▶ _Task to carry out_
Copy the following records line for line, without any changes.

:: Provided data

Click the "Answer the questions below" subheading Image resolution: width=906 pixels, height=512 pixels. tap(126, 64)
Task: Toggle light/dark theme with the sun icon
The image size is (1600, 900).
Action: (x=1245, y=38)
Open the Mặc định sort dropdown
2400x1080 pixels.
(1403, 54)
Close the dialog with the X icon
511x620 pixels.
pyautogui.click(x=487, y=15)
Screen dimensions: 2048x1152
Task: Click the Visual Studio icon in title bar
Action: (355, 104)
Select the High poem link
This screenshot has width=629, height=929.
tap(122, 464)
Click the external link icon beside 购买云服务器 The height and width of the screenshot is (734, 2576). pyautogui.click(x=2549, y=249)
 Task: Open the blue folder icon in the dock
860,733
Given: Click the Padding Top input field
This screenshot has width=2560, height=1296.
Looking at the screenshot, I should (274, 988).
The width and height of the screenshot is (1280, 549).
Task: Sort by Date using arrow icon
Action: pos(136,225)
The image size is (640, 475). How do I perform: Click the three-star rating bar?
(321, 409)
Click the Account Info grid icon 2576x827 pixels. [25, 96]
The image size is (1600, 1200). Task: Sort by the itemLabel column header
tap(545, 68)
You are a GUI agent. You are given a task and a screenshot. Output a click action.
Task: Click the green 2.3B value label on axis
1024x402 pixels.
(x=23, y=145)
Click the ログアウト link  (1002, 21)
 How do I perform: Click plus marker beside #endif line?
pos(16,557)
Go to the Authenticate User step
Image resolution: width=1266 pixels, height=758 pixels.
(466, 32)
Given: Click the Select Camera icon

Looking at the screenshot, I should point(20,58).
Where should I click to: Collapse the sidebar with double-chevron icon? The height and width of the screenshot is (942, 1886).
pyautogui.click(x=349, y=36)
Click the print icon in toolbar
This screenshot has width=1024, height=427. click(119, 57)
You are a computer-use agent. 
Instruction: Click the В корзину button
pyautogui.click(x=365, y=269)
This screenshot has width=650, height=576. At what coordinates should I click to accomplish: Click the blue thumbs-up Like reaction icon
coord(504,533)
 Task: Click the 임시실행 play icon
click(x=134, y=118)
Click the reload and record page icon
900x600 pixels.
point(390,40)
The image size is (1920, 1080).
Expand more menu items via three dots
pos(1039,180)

::::

▶ _Written solution_
Click the "Answer the questions below" subheading Image resolution: width=906 pixels, height=512 pixels. tap(126, 64)
Task: Toggle light/dark theme with the sun icon
The image size is (1600, 900).
Action: (x=1245, y=38)
Open the Mặc định sort dropdown
2400x1080 pixels.
(1403, 54)
Close the dialog with the X icon
511x620 pixels.
pyautogui.click(x=487, y=15)
Screen dimensions: 2048x1152
Task: Click the Visual Studio icon in title bar
Action: (355, 104)
Select the High poem link
This screenshot has width=629, height=929.
tap(122, 464)
Click the external link icon beside 购买云服务器 The height and width of the screenshot is (734, 2576). pyautogui.click(x=2549, y=249)
 Task: Open the blue folder icon in the dock
860,733
Given: Click the Padding Top input field
This screenshot has width=2560, height=1296.
Looking at the screenshot, I should (274, 988).
The width and height of the screenshot is (1280, 549).
Task: Sort by Date using arrow icon
Action: pos(136,225)
The image size is (640, 475). How do I perform: Click the three-star rating bar?
(321, 409)
Click the Account Info grid icon 2576x827 pixels. [25, 96]
The image size is (1600, 1200). Task: Sort by the itemLabel column header
tap(545, 68)
You are a GUI agent. You are given a task and a screenshot. Output a click action.
Task: Click the green 2.3B value label on axis
1024x402 pixels.
(x=23, y=145)
Click the ログアウト link  (1002, 21)
 How do I perform: Click plus marker beside #endif line?
pos(16,557)
Go to the Authenticate User step
Image resolution: width=1266 pixels, height=758 pixels.
(466, 32)
Given: Click the Select Camera icon

Looking at the screenshot, I should point(20,58).
Where should I click to: Collapse the sidebar with double-chevron icon? The height and width of the screenshot is (942, 1886).
pyautogui.click(x=349, y=36)
Click the print icon in toolbar
This screenshot has width=1024, height=427. click(119, 57)
You are a computer-use agent. 
Instruction: Click the В корзину button
pyautogui.click(x=365, y=269)
This screenshot has width=650, height=576. At what coordinates should I click to accomplish: Click the blue thumbs-up Like reaction icon
coord(504,533)
 Task: Click the 임시실행 play icon
click(x=134, y=118)
Click the reload and record page icon
900x600 pixels.
point(390,40)
The image size is (1920, 1080).
Expand more menu items via three dots
pos(1039,180)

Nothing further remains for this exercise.